**ФРАГМЕНТ ТЕКСТА**:
>>>

У каждого настоящего, мыслящего поэта — Пушкина, Лермонтова, Некрасова, Блока, Ахматовой — в творчестве обязательно отражаются его раздумья о назначении поэта и поэзии. Мысль Цветаевой также сосредоточена на постижении своей роли, своего места в литературе. По мере роста и созревания ее поэтического таланта растет и драматическое ощущение себя в мире, выраженное, например, в раннем стихотворении:

Захлебываясь от тоски,

Иду одна, без всякой мысли,

И опустились и повисли

Две тоненьких моих руки.

Еще в юные годы из отношения к Пушкину и его творчеству у нее выкристаллизовалась та система ценностей и миропонимания, которая так ярко проявилась в творчестве: "...я поделила мир на поэта — и всех, и выбрала — поэта, в подзащитные выбрала поэта: защищать — поэта — от всех, как бы эти все ни одевались и ни назывались".

В стихотворениях, посвященных этой теме, образ лирической героини будто растворяется, уходит из поэзии, и стихи обретают по-пушкински личностную, авторскую интонацию. Цветаева смело поэтически обыгрывает даже собственное имя — "Кто создан из камня, кто создан из глины...".

В исповедальном, вполне автобиографическом стихотворении "У первой бабки — четыре сына..." она именно о себе, причудливо совмещающей противоположности, восклицает:

Обеим бабкам я вышла внучка:

Чернорабочий и белоручка!

В этих строках — не просто осознание противоречивости своего характера, в них Цветаева как никто другой ощущает амбивалентность творчества — горения и черновой работы.

Цветаеву не прельщает только лишь земной путь "в поте пишущего" и "в поте пащущего", потому что труд поэта она рассматривает как служение, исполненное высочайшего смысла, озаренное божественным огнем:

Нам знакомо иное рвение:

Легкий огнь, над кудрями пляшущий, —

Дуновение — вдохновение!

Цветаева элегически замечает: "Стихи растут, как звезды и как розы!", но элегичность у поэтессы — редкий и обманчивый гость. Стихотворение "Знаю, умру на заре! На которой из двух..." завершается немыслимой у других поэтов строкой:

Я и в предсмертной икоте останусь поэтом.

В этих словах — сущность Цветаевой: она всю себя, до самых потаенных глубин отдала поэзии.

Марина Цветаева, безусловно, верила в свой талант, но понимала, что для достижения успеха талант необходимо умножить на упорный труд. Цикл "Стол" — ода поэтессы поэтической работе: "Мой письменный вьючный мул". Неистребимое прилежание Цветаева готова поставить себе в заслугу и не без гордости оглядывает созданное тяжелым трудом поэта, уподобленным труду землепашца:

Ты — стоя, в упор, я — спину

Согнувши — пиши! пиши! —

Которую десятину

Вспахали, версту — прошли,

Покрыли: письмом — красивей

Не сыщешь в державе всей!

Не меньше, чем пол-России

Покрыто рукою сей!

Цветаева взяла себе за правило, что "каждой строчки сегодня — последний срок", любила слово "ремесло" и считала труд лучшим учителем. Можно только догадываться, какой ценой достигнута та виртуозная легкость и монолитность стихотворений, которые поражают читателя.

<<<

**СУТЬ ЗАДАНИЯ**: С чьим трудом, согласно фрагменту о Марине Цветаевой, сравнивается тяжелый труд поэта в цикле «Стол»? Для ответа на вопрос материал не понадобится.

**СОДЕРЖАНИЕ МАТЕРИАЛА**:
>>>

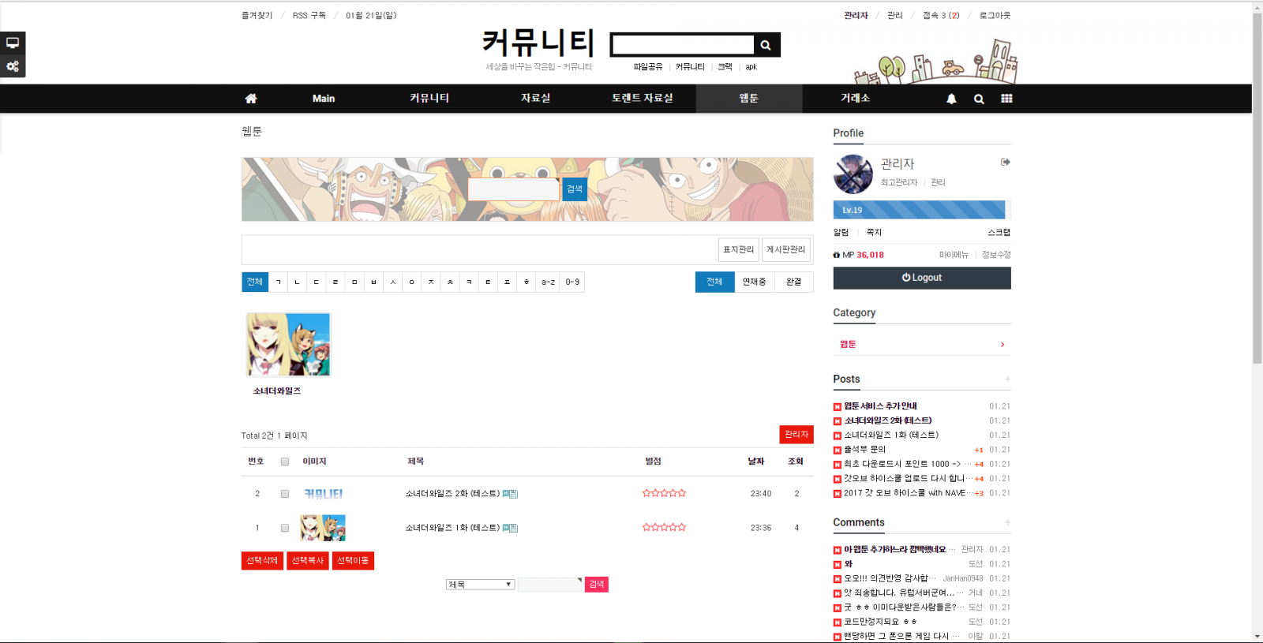Click the magnifier icon in black navigation bar

[979, 99]
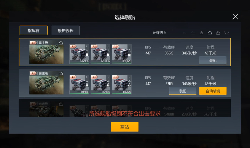Select the fifth ship class filter icon
250x148 pixels.
pyautogui.click(x=218, y=33)

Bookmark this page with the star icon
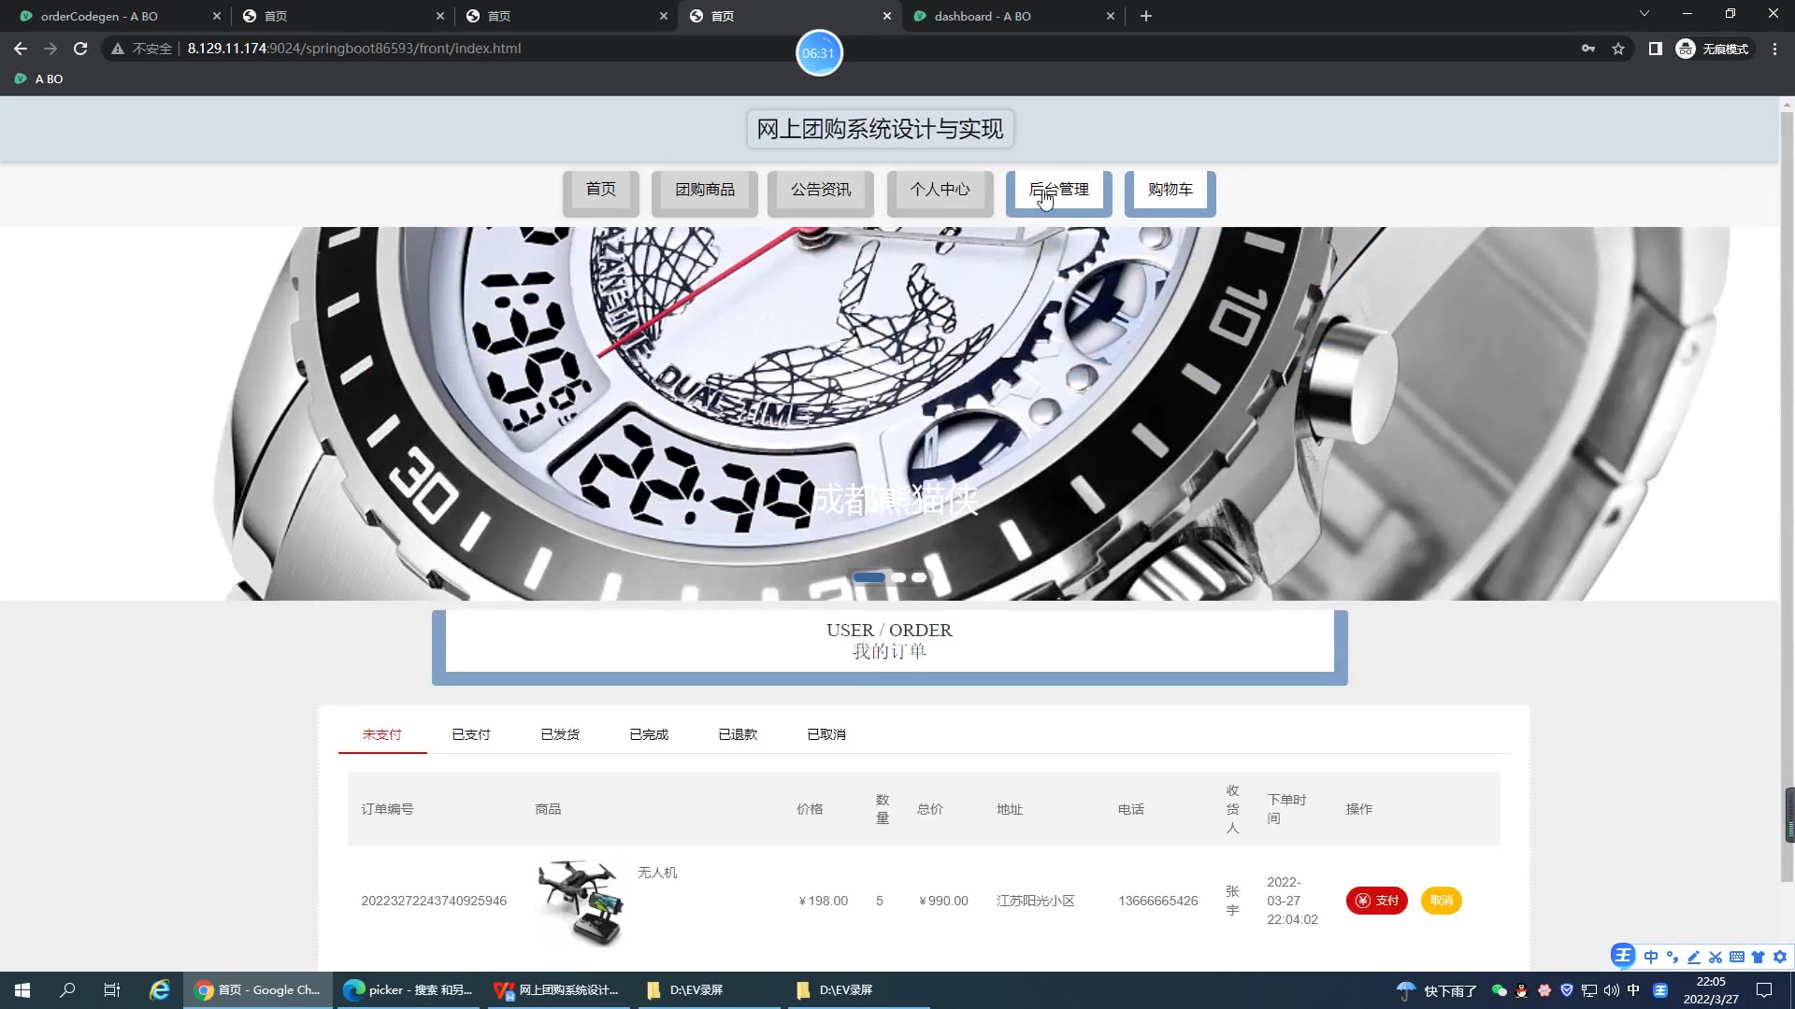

<<<

**РЕЗУЛЬТАТ ВЫПОЛНЕНИЯ**: С трудом землепашца.